下面将开始分析x264编码的核心部分:x264_encoder_encode函数。 首先先看encode_frame函数:
static int encode_frame( x264_t *h, hnd_t hout, x264_picture_t *pic, int64_t *last_dts )
{
x264_picture_t pic_out; //编码后的图片
x264_nal_t *nal;
int i_nal;
int i_frame_size = 0; //帧的大小
//将待编码的一帧图片作为参数传进去,进行编码,再将编码后的图片传回来
i_frame_size = x264_encoder_encode( h, &nal, &i_nal, pic, &pic_out );
FAIL_IF_ERROR( i_frame_size < 0, "x264_encoder_encode failed\n" );
if( i_frame_size )
{
//将编码后的一帧图片输出
i_frame_size = cli_output.write_frame( hout, nal[0].p_payload, i_frame_size, &pic_out );
*last_dts = pic_out.i_dts; //跟新dts(编码顺序)
}
return i_frame_size;
}
/****************************************************************************
* x264_encoder_encode:
* XXX: i_poc : is the poc of the current given picture
* i_frame : is the number of the frame being coded
* ex: type frame poc
* I 0 2*0
* P 1 2*3
* B 2 2*1
* B 3 2*2
* P 4 2*6
* B 5 2*4
* B 6 2*5
****************************************************************************/
int x264_encoder_encode( x264_t *h,
x264_nal_t **pp_nal, int *pi_nal,
x264_picture_t *pic_in,
x264_picture_t *pic_out )
{
x264_t *thread_current, *thread_prev, *thread_oldest;
int i_nal_type, i_nal_ref_idc, i_global_qp;
int overhead = NALU_OVERHEAD;
#if HAVE_OPENCL
if( h->opencl.b_fatal_error )
return -1;
#endif
if( h->i_thread_frames > 1 )
{
thread_prev = h->thread[ h->i_thread_phase ];
h->i_thread_phase = (h->i_thread_phase + 1) % h->i_thread_frames;
thread_current = h->thread[ h->i_thread_phase ];
thread_oldest = h->thread[ (h->i_thread_phase + 1) % h->i_thread_frames ];
x264_thread_sync_context( thread_current, thread_prev );
x264_thread_sync_ratecontrol( thread_current, thread_prev, thread_oldest );
h = thread_current;
}
else
{
thread_current =
thread_oldest = h;
}
h->i_cpb_delay_pir_offset = h->i_cpb_delay_pir_offset_next;
/* no data out */
*pi_nal = 0;
*pp_nal = NULL;
/* ------------------- Setup new frame from picture -------------------- */
if( pic_in != NULL )
{
/* 1: Copy the picture to a frame and move it to a buffer */
//指针指向未编码的一帧空间
x264_frame_t *fenc = x264_frame_pop_unused( h, 0 );
if( !fenc )
return -1;
//将图片的信息拷贝到fenc中
if( x264_frame_copy_picture( h, fenc, pic_in ) < 0 )
return -1;
//如果宽高不是16的倍数,进行扩展
if( h->param.i_width != 16 * h->mb.i_mb_width ||
h->param.i_height != 16 * h->mb.i_mb_height )

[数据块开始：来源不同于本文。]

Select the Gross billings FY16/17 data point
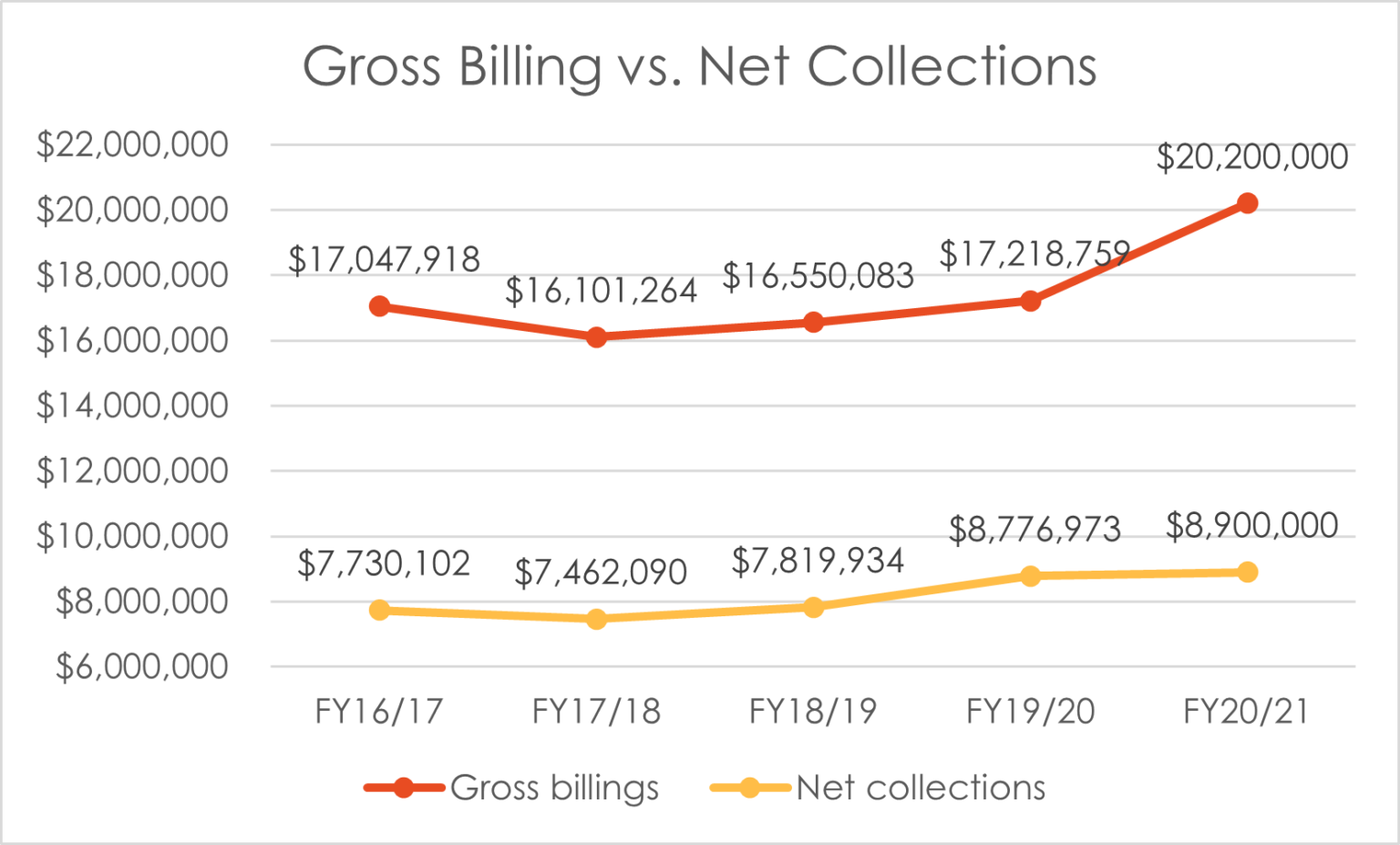This screenshot has height=845, width=1400. tap(379, 306)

x264_frame_expand_border_mod16( h, fenc );
//记录帧号
fenc->i_frame = h->frames.i_input++;
if( fenc->i_frame == 0 )
h->frames.i_first_pts = fenc->i_pts;
if( h->frames.i_bframe_delay && fenc->i_frame == h->frames.i_bframe_delay )
h->frames.i_bframe_delay_time = fenc->i_pts - h->frames.i_first_pts;
if( h->param.b_vfr_input && fenc->i_pts <= h->frames.i_largest_pts )

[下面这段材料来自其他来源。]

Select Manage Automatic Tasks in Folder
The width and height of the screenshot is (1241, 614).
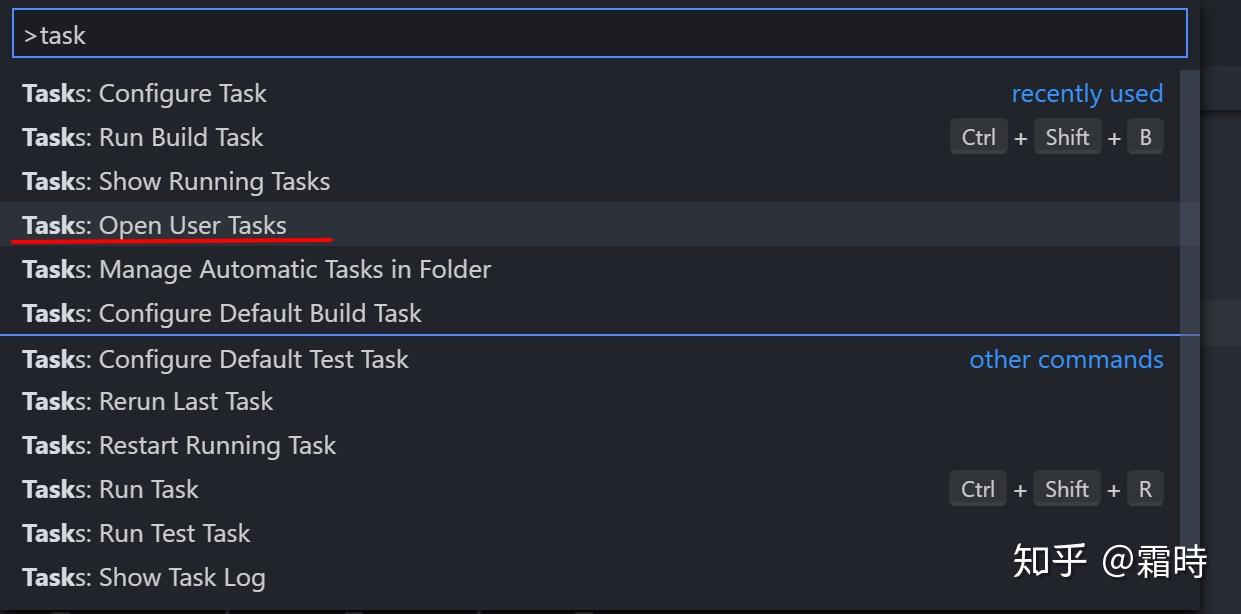[x=256, y=269]
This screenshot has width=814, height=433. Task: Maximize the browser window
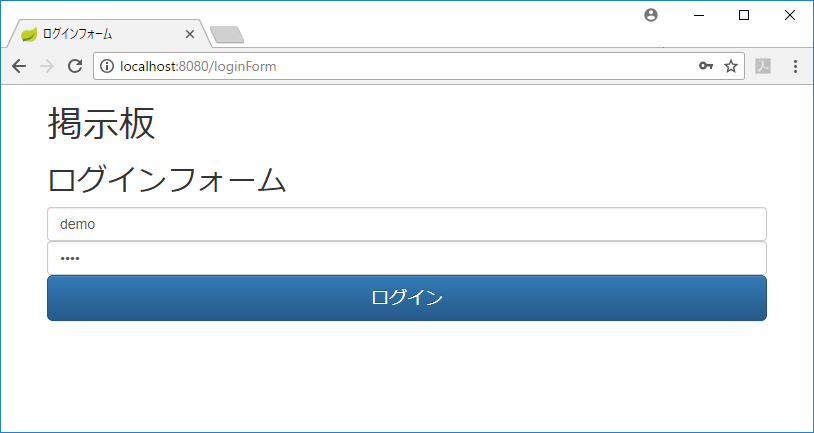(744, 16)
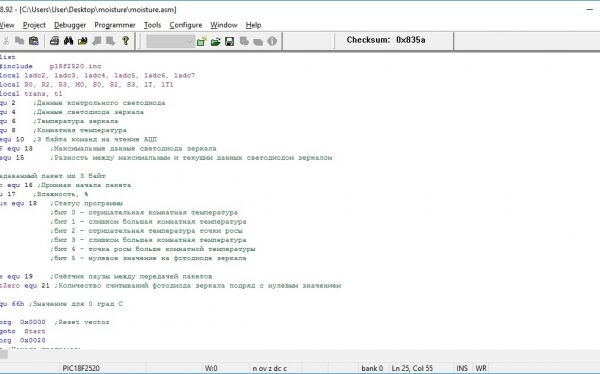
Task: Click the Find in Files icon
Action: (x=83, y=41)
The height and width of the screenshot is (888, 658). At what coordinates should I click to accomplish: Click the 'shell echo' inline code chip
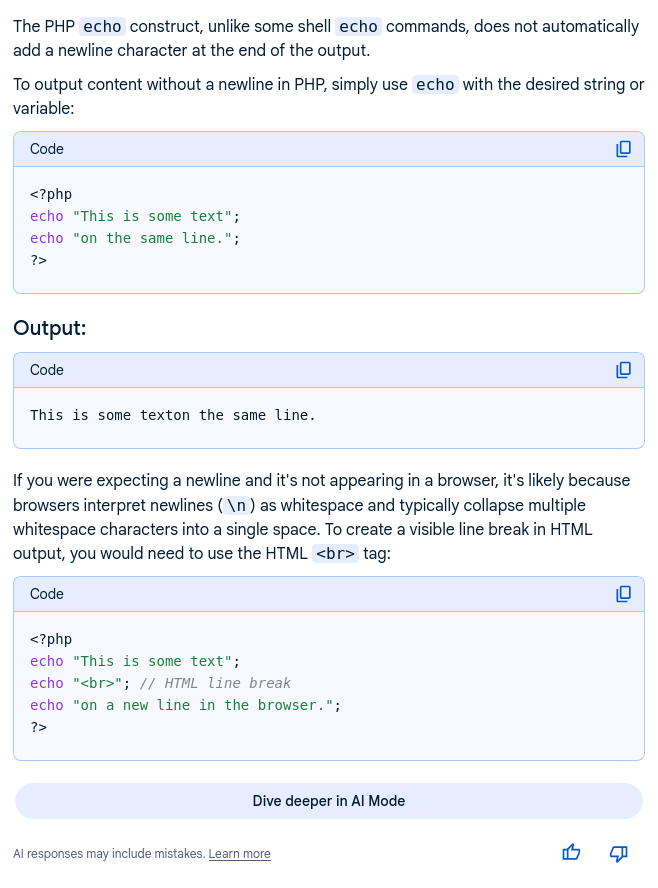click(357, 27)
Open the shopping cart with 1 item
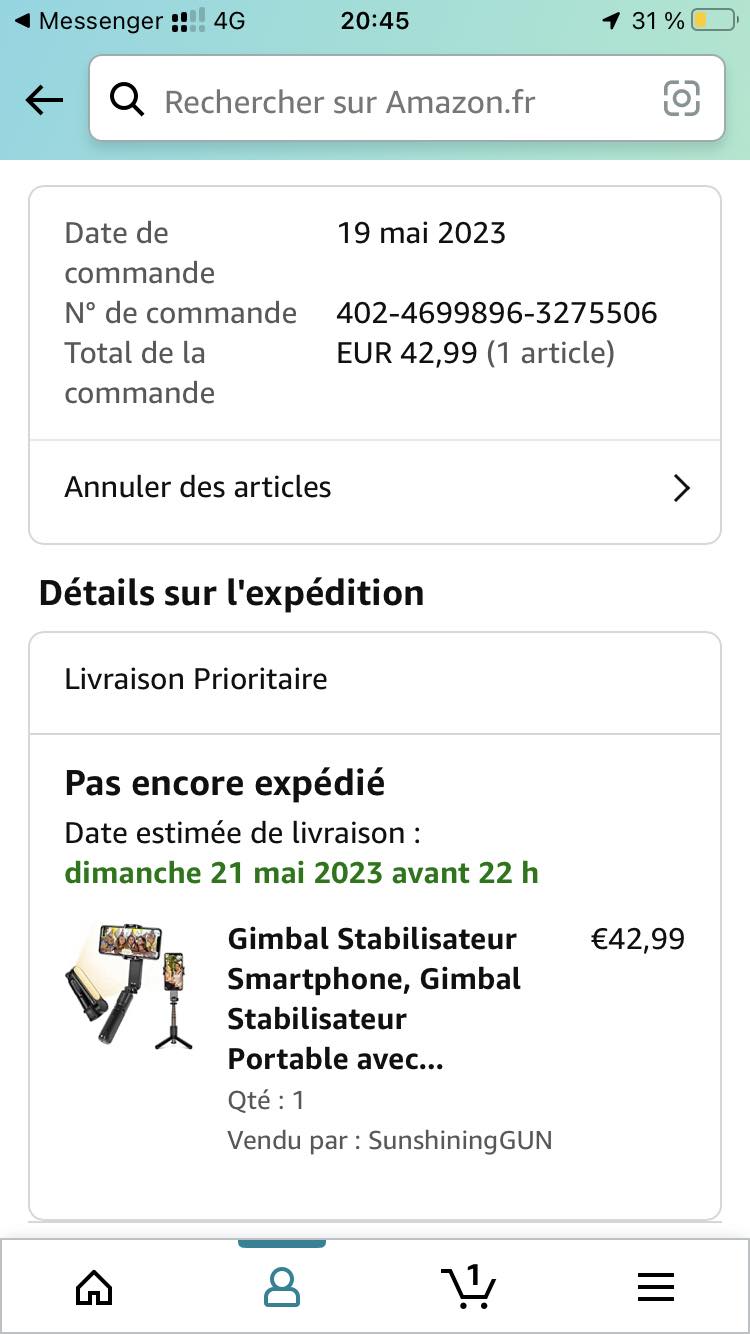The height and width of the screenshot is (1334, 750). pyautogui.click(x=468, y=1286)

x264_log( h, X264_LOG_WARNING, "non-strictly-monotonic PTS\n" );
h->frames.i_second_largest_pts = h->frames.i_largest_pts;
h->frames.i_largest_pts = fenc->i_pts;
if( (fenc->i_pic_struct < PIC_STRUCT_AUTO) || (fenc->i_pic_struct > PIC_STRUCT_TRIPLE) )

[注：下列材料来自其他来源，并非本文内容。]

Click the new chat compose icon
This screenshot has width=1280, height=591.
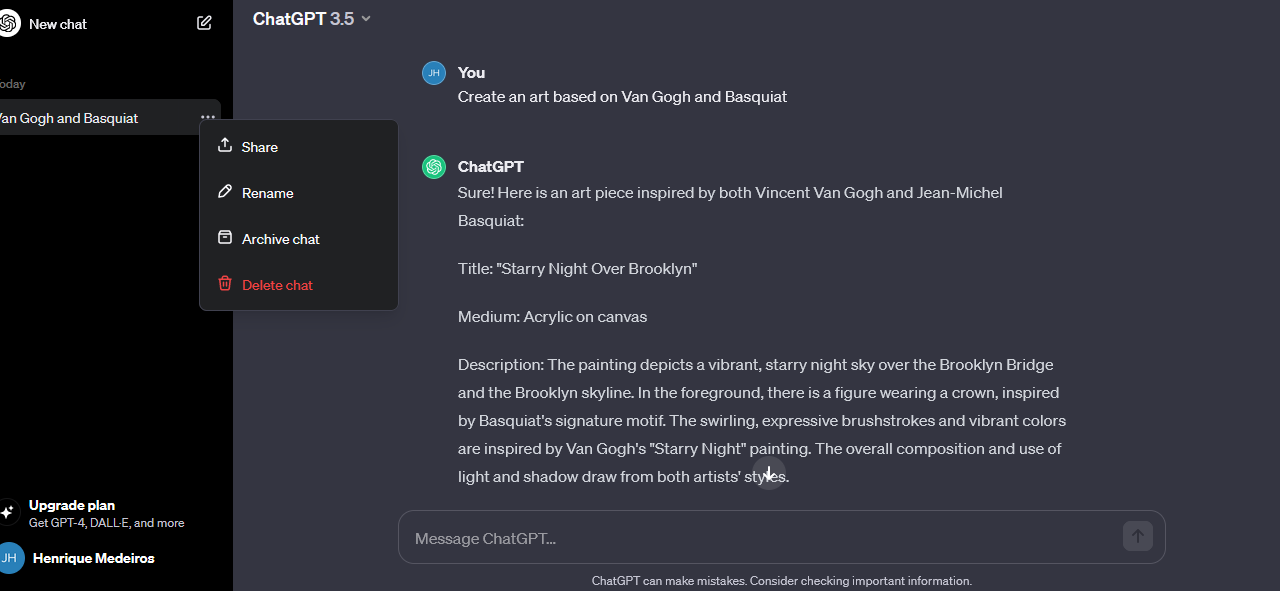(x=204, y=23)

fenc->i_pic_struct = PIC_STRUCT_AUTO;
if( fenc->i_pic_struct == PIC_STRUCT_AUTO )
{
#if HAVE_INTERLACED
int b_interlaced = fenc->param ? fenc->param->b_interlaced : h->param.b_interlaced;
#else
int b_interlaced = 0;
#endif
if( b_interlaced )
{
int b_tff = fenc->param ? fenc->param->b_tff : h->param.b_tff;
fenc->i_pic_struct = b_tff ? PIC_STRUCT_TOP_BOTTOM : PIC_STRUCT_BOTTOM_TOP;
}
else
fenc->i_pic_struct = PIC_STRUCT_PROGRESSIVE;
}
if( h->param.rc.b_mb_tree && h->param.rc.b_stat_read )
{
if( x264_macroblock_tree_read( h, fenc, pic_in->prop.quant_offsets ) )
return -1;
}
else
x264_stack_align( x264_adaptive_quant_frame, h, fenc, pic_in->prop.quant_offsets );
if( pic_in->prop.quant_offsets_free )
pic_in->prop.quant_offsets_free( pic_in->prop.quant_offsets );
if( h->frames.b_have_lowres )
x264_frame_init_lowres( h, fenc );
/* 2: Place the frame into the queue for its slice type decision */
//进行lookahead操作(对slice类型进行判定,并进行排序)
x264_lookahead_put_frame( h, fenc );
if( h->frames.i_input <= h->frames.i_delay + 1 - h->i_thread_frames )
{
/* Nothing yet to encode, waiting for filling of buffers */
pic_out->i_type = X264_TYPE_AUTO;
return 0;
}
}
else
{
/* signal kills for lookahead thread */
x264_pthread_mutex_lock( &h->lookahead->ifbuf.mutex );
h->lookahead->b_exit_thread = 1;
x264_pthread_cond_broadcast( &h->lookahead->ifbuf.cv_fill );
x264_pthread_mutex_unlock( &h->lookahead->ifbuf.mutex );
}
h->i_frame++;
/* 3: The picture is analyzed in the lookahead */
//从lookahead中获得分析完的帧
if( !h->frames.current[0] )
x264_lookahead_get_frames( h );
if( !h->frames.current[0] && x264_lookahead_is_empty( h ) )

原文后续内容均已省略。